Кофе умывает все, скрашивает и греет. Тащу к себе, разливаю по чашкам. Вино - по бокалам. И снова берусь за свое:
- Я хочу в город! Плизз... А? Так, чтобы много народу, и все красивые, пышные, пьяные. И певцы! Или балерины... Певцы лучше, жизненнее... Еще хочу ресторан. Мы закажем кучу еды. И китаянки будут носить нам...
- В городе еще нет китайских ресторанов... И денег пока у нас нет.
- Разве?
- Забыла?! Год-то какой! - он прихлебывает кофе, он его обожает. И улыбается вдруг. От его улыбки на шторах разгорается блеклый узорчик, яснее становятся названия стоящих на полке книг, за окном сигналят машины, слышно, как вода несется по водостокам. Где-то радио. Но я вновь думаю о путешествии в Город и все порчу. Машины умолкают. Бледнеет край покрывала и исчезает с моего пальца серебряное кольцо.

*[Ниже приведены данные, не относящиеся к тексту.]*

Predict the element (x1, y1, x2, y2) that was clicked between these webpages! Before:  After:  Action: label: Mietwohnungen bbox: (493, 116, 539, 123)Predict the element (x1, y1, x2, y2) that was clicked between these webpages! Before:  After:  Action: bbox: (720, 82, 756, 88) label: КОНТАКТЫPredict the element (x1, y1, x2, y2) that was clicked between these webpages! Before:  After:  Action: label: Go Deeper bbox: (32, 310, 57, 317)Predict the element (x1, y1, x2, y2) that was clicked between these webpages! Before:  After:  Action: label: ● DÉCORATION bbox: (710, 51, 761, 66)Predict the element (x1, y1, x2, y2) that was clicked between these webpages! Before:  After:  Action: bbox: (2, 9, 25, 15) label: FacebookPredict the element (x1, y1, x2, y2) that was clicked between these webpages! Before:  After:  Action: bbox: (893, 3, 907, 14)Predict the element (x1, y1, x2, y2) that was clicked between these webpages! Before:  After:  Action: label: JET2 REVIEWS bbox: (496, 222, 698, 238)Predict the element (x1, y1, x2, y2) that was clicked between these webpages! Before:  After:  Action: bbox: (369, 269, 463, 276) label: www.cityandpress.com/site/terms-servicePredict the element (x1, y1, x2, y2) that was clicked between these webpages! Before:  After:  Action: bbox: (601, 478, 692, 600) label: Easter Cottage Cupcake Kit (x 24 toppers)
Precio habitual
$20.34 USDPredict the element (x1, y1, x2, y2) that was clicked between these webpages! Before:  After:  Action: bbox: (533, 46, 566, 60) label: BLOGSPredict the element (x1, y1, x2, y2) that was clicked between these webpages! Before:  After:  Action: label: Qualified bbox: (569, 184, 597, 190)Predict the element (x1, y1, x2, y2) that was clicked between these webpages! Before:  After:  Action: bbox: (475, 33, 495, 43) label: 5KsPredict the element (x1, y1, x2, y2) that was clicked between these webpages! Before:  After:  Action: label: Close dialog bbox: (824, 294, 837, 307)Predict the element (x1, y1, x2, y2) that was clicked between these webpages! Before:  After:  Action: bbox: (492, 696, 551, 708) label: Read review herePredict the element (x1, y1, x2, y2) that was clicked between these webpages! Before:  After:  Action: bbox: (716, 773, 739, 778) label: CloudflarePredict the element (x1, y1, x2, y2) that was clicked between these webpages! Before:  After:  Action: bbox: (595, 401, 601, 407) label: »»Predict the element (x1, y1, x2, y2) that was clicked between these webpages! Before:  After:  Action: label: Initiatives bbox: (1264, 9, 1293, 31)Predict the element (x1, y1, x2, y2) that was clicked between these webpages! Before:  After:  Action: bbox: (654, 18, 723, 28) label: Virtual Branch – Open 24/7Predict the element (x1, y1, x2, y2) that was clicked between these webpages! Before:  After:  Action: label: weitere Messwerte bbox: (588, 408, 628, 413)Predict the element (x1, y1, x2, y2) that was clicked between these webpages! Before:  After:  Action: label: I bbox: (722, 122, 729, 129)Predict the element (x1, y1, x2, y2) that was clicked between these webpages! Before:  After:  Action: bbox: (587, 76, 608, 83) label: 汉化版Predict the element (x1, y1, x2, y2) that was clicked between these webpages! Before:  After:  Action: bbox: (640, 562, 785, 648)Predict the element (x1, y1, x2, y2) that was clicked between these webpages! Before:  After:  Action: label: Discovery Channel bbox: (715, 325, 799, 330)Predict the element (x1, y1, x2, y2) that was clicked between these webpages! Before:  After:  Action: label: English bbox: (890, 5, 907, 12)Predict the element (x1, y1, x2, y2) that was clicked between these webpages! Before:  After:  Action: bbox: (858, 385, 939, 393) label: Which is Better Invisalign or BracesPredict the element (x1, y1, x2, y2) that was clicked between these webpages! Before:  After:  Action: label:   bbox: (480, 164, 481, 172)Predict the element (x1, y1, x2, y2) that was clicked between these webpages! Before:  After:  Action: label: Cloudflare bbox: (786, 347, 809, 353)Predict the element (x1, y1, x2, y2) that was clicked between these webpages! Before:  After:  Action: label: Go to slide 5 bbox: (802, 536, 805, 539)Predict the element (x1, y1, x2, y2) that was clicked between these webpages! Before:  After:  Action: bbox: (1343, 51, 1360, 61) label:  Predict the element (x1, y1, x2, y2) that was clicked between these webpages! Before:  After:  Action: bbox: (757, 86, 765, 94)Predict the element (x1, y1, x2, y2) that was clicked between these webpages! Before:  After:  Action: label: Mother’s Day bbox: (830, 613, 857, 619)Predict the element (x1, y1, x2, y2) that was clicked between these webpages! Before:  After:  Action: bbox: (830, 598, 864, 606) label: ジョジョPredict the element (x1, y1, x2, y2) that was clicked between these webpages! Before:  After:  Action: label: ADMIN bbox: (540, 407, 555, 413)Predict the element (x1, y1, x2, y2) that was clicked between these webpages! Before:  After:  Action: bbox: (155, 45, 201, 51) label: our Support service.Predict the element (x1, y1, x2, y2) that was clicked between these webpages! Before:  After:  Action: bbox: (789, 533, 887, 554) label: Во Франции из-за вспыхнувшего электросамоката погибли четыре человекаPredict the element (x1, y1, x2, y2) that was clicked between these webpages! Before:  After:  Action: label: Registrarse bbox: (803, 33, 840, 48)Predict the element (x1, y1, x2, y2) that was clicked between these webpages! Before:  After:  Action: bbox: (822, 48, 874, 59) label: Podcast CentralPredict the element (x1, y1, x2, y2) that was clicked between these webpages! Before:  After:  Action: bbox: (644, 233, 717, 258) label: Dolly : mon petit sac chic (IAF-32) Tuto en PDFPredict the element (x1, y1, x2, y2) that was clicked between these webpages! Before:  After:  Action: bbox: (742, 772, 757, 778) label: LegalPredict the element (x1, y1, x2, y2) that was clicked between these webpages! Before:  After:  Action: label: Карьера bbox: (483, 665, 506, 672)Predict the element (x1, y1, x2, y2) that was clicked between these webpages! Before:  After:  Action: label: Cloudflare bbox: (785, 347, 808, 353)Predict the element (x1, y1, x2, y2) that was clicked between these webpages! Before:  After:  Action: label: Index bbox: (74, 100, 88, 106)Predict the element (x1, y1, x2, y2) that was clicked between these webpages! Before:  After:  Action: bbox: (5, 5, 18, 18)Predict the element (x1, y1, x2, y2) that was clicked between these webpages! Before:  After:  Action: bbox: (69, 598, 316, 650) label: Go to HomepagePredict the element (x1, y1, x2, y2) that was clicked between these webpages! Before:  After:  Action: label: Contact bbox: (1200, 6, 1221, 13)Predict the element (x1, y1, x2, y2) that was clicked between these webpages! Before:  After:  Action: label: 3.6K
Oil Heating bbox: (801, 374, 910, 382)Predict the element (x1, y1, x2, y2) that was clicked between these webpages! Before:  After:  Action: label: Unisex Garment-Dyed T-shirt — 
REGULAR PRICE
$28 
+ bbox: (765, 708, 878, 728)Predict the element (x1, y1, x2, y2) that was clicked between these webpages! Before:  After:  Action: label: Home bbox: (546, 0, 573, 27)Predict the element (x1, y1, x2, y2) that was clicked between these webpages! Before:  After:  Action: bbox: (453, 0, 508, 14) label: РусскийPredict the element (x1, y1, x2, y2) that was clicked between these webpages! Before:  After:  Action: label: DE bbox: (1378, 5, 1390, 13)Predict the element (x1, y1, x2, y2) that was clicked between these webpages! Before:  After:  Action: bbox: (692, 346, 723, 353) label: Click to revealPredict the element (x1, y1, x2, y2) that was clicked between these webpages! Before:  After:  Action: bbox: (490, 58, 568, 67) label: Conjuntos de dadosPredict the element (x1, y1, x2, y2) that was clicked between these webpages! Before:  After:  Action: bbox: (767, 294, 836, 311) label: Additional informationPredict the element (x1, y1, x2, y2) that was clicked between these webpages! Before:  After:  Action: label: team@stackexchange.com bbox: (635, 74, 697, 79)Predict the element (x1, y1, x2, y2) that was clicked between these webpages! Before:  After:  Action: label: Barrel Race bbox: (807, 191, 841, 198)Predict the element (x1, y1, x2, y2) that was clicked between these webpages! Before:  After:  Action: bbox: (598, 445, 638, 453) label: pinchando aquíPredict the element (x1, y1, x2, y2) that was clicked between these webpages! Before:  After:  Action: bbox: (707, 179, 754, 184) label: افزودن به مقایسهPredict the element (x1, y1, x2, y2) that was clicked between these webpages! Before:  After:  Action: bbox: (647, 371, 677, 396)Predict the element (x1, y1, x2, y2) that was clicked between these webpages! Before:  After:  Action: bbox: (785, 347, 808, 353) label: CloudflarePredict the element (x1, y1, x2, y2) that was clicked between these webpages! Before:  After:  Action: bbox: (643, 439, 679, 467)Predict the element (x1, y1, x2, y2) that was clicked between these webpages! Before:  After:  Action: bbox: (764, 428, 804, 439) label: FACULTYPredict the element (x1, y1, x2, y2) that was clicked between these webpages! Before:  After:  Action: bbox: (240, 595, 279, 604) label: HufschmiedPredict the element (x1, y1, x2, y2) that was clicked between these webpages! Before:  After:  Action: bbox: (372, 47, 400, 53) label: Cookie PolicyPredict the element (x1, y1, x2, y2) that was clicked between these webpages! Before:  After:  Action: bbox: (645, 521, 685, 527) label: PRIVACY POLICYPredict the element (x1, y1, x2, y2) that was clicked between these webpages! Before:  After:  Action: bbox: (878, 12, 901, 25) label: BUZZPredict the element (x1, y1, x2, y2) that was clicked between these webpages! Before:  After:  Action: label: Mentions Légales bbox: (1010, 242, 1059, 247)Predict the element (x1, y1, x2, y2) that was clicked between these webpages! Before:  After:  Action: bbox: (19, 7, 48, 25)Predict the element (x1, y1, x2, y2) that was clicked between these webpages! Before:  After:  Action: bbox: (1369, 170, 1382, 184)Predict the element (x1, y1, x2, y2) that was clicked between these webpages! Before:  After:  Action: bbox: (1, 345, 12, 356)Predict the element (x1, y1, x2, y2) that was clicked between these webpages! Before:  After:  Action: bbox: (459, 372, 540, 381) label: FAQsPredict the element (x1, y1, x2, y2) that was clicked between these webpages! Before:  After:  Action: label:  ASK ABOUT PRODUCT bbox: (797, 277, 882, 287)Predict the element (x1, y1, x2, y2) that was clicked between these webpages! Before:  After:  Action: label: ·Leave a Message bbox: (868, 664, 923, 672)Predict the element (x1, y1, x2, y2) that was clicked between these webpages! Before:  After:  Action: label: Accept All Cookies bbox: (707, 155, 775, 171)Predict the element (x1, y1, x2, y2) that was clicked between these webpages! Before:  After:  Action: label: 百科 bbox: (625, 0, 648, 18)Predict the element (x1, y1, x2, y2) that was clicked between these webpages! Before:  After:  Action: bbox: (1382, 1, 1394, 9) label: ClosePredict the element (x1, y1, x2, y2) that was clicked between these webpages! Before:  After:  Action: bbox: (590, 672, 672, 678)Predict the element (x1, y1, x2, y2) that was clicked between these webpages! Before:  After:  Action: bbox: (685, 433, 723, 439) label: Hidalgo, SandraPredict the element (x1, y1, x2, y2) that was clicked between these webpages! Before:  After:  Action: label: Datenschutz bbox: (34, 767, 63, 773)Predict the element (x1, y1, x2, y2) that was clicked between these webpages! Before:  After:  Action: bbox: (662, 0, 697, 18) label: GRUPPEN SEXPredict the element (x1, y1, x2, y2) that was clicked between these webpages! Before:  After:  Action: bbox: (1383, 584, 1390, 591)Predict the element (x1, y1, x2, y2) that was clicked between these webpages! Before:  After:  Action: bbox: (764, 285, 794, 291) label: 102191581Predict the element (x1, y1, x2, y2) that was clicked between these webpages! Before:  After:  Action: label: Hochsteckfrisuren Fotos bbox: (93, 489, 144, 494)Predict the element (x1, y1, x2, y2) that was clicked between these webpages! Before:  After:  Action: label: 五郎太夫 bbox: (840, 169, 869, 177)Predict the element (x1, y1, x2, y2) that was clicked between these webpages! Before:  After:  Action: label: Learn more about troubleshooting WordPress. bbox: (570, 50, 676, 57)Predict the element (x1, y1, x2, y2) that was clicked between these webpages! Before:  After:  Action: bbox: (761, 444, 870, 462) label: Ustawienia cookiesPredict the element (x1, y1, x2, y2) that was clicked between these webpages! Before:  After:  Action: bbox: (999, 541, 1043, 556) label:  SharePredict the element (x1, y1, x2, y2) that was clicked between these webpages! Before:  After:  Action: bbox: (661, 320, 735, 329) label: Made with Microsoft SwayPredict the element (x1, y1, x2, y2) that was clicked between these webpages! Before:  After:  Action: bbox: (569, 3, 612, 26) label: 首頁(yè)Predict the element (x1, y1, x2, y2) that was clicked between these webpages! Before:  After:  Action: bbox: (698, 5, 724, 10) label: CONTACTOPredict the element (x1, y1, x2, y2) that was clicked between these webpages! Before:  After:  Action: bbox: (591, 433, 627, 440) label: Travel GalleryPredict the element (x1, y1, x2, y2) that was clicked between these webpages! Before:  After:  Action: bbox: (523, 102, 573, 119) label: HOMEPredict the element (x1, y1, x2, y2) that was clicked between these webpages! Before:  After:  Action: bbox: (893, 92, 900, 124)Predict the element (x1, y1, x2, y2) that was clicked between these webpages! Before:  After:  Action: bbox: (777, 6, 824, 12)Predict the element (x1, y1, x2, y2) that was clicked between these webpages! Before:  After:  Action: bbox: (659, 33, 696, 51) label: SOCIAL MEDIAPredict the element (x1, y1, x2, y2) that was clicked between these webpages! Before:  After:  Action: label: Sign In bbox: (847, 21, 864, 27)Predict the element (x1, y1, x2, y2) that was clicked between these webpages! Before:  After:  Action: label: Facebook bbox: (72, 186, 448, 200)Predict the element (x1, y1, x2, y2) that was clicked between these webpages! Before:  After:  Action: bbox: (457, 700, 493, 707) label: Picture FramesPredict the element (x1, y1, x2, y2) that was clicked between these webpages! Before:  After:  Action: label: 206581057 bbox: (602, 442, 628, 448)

- Ну почему? Почему нельзя даже думать?! - кричу я.
- Отвлекаешься... - пожимает плечами он.
Я стихаю.
- Расскажи мне историю. - Просит он.
- Не сегодня... Слишком мало времени, ведь я уезжаю. Самолет прямо в полночь, представь!
- Тогда передавай всем приветы.
- Обязательно. - Я снова курю. - Почитай ты! Пушкина.
Он не спорит, тянется к полке, прижимает к груди серый шарф, чтобы тот не попал в вино. "Руслан и Людмила". Он великолепно читает. Я слушаю и лечу. Кофе остыл. В комнате накурено. С нами за столом Наина и Черномор. Тоже примолкли, задумались каждый о своем. Слушают историю собственной жизни. Слушают и дивятся - не так все было... или, напротив, вспоминают до мельчайших подробностей. Им хорошо - за ними все записали, и как! Вина им мало. Сюда бы водки.
Не так и важно, что мы не выходим из дома. Неважно, пока он читает...
Теперь все в тумане. Вижу только его глаза - лучистые, голубые. И еще руки, держащие синюю книгу. Пальцы узловатые, аккуратные ногти.
- Помнишь, как мы бродили по откосам у залива. - Ни с того ни с сего говорю я. - С плеером, в жуткий холод.
Он умолкает. За стеной пробуждается радио. Обои желтые в бледно-зеленый листик. И сплошь исчерчены древними иероглифами тараканьих дорожек. Какой же, в самом деле, год?
- Говорят, у писателей хорошая память. - произносит он.
- Было бы кстати... - улыбаюсь я. - Даже очень.
И вдруг вспоминаю:
- Ты повесил на стену карту мира?
- Ага. - Он немного смущается. - Над кроватью.
- За карту! - поднимаю бокал я.
Мы пьем, и он читает дальше. Исчезают стены. Передо мной, чуть подрагивая, появляется угол его жилища. Те же желтые обои, старая тумбочка, где ютятся белый заварник, немытая чашка и очки. Над незастеленной кроватью - карта мира. Ее видно особенно хорошо.
Хочется поставить туда флажок, много флажков, и летать меж ними... летать.
Самолет только в полночь, а нужно сейчас и немедленно.
Он закрывает книгу, потому что пора. Дочитает завтра, в следующей жизни. Я опускаю глаза и вижу свои руки - длинные, белые пальцы, между средним и указательным тлеет "ТУ- 134".
- Ну, что ж, счастливо тебе!
- И тебе!
- Увидимся...
- Как пойдет... - я стараюсь шутить.
- Пойдет! - он целует меня. Встает на цыпочки и целует в щеку.
Я закрываю за ним дверь. На столе - нераспечатанная бутылка африканского вина. За окном - снег, крупными хлопьями, так, что больше ничего не видно.